I'm a Linux guy too, when I have to use a Mac I turn all the gloss off and it's ok, but without going to Nix I miss a system wide package manager and I like an open-as-possible community OS that runs everywhere. It's a shame Apple doesn't license their chips.
About a year ago I got a maxed out Macbook Pro, but the above combined with the fact I wasn't comfortable travelling with something that cost as much as a good used car made me return it.
Now I'm using a Thinkpad that was ¼ the price and it's great, AMD chip, 64GB of RAM, replaceable storage, fantastic screen, keyboard (and Trackpoint) means it can do just about anything. Yes, battery life is limited, around four hours with the 16" OLED (I haven't put any work into optimizing it, and this isn't a battery-first model), but I can handle it. I'll maybe get a Strix Halo laptop since I like running LLMs, but otherwise x86 has improved enough that it's pretty good. That said, I won't complain if it matches/surpasses Apple chips, and I'd consider running a headless Apple 'server' at home.
Now, 7.5 years later, the battery is not so healthy any more, and I'm looking around for something similar, and finding nothing. I'm seriously considering just replacing the battery. I'll be stuck with only 8GB RAM and an ancient CPU, but it still looks like the best option.
Another useful thing is that you can buy small portable battery packs that are meant for jump-starting car engines, and they have a 12V output (probably more like 14V), which could quite possibly be piped straight into the DC input of a laptop. My laptop asks for 19V, but it could probably cope with this.
That doesn't sound super secure to me.
> for five hours.
My experience with anything that is not designed to be an office is that it will be uncomfortable in the long run. I can't see myself working for 5 hours in that kind of place.
Also it seems it is quite easily solved with an external battery pack. They may not last 12hours but they should last 4 to 6 hours without a charge in powersaving mode.
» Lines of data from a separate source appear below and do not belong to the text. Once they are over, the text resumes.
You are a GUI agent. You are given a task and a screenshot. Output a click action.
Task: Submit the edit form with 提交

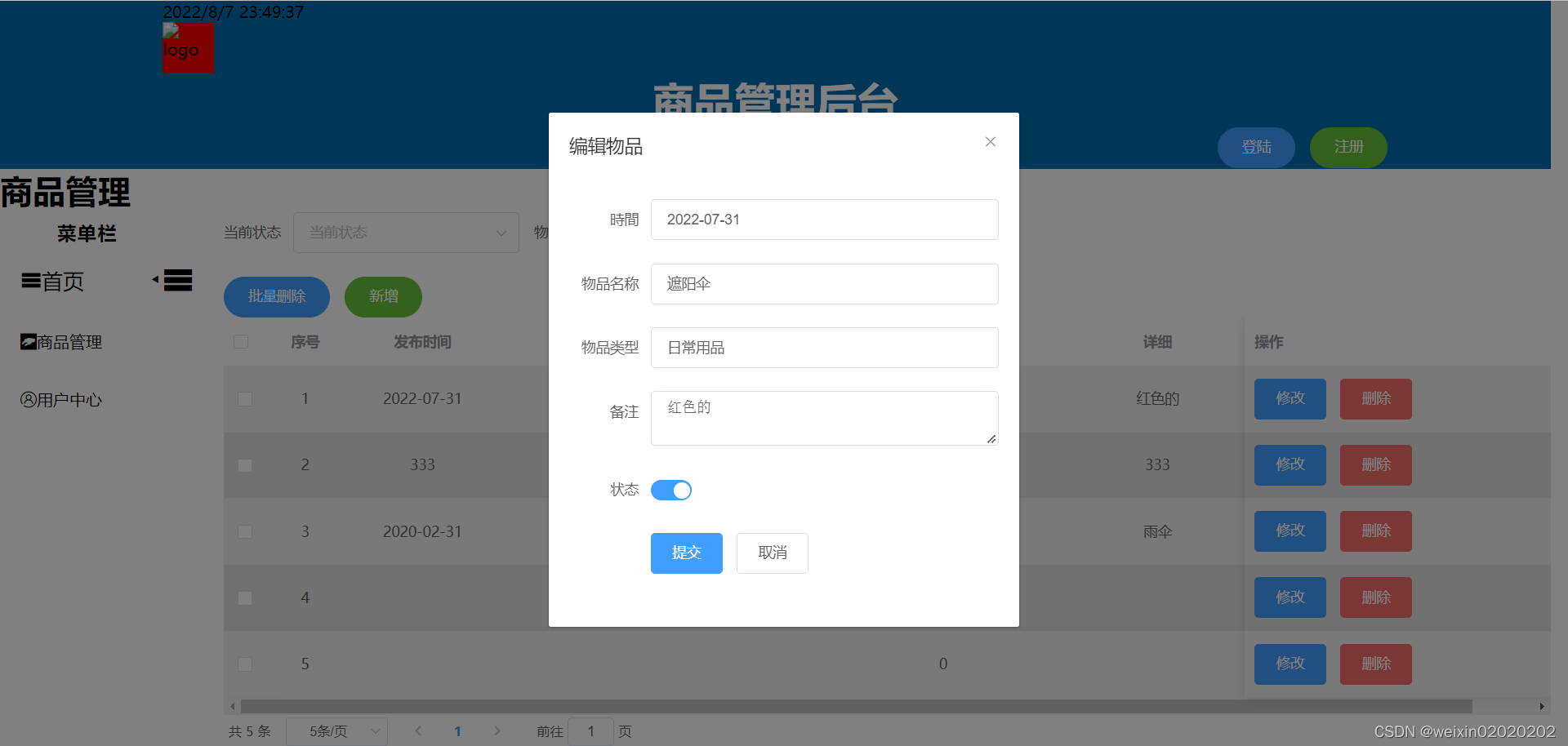686,553
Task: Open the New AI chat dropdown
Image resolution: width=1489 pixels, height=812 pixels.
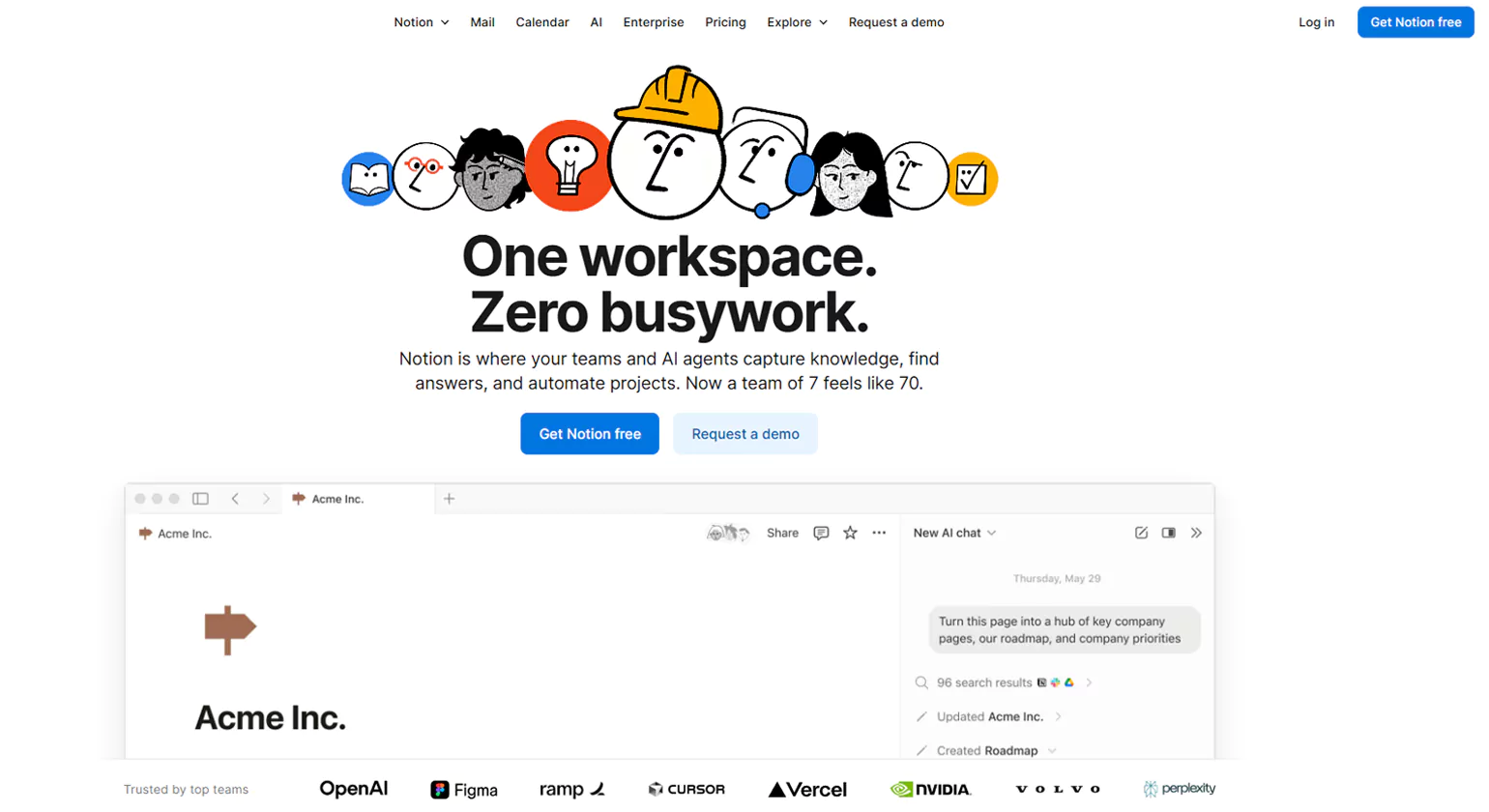Action: point(954,533)
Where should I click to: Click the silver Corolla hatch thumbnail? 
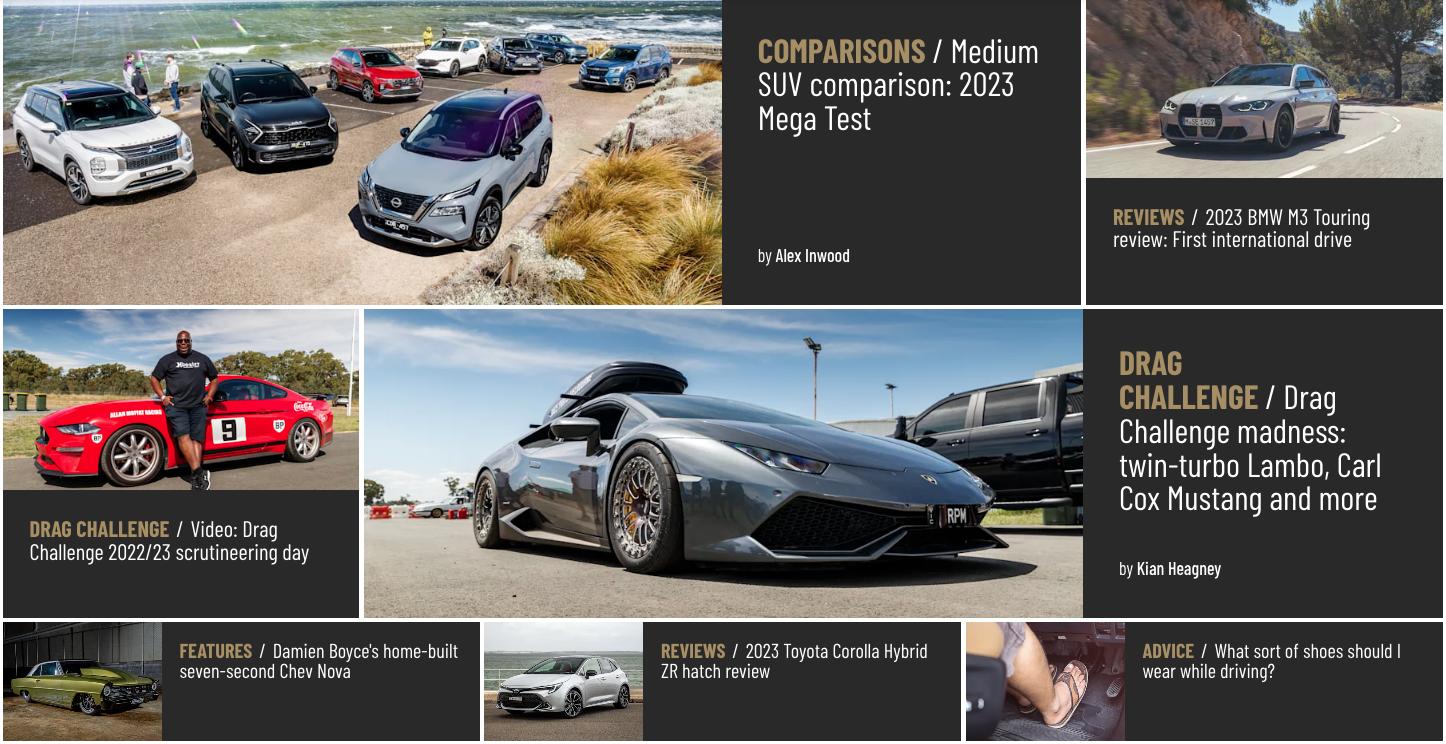(564, 681)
Don't you drink any coffee in the coffee shop? I hope you do. But, still, being there for /five/ hours is excessive.
I'm guessing you're well aware, but just in case you're not: Asahi Linux is working extremely well on M1/M2 devices and easily covers your "5 hours of work at a coffee shop" use case.
It's not 8-12, and the fans do kick up. The track pad is fine but not as nice as the one on the MacBook. But I prefer to run Linux so the tradeoff is worth it to me.
just... take your charger...
My Apple friends get 12+ hrs of battery life. I really wish Lenovo+Fedora or whoever would get together and make that possible.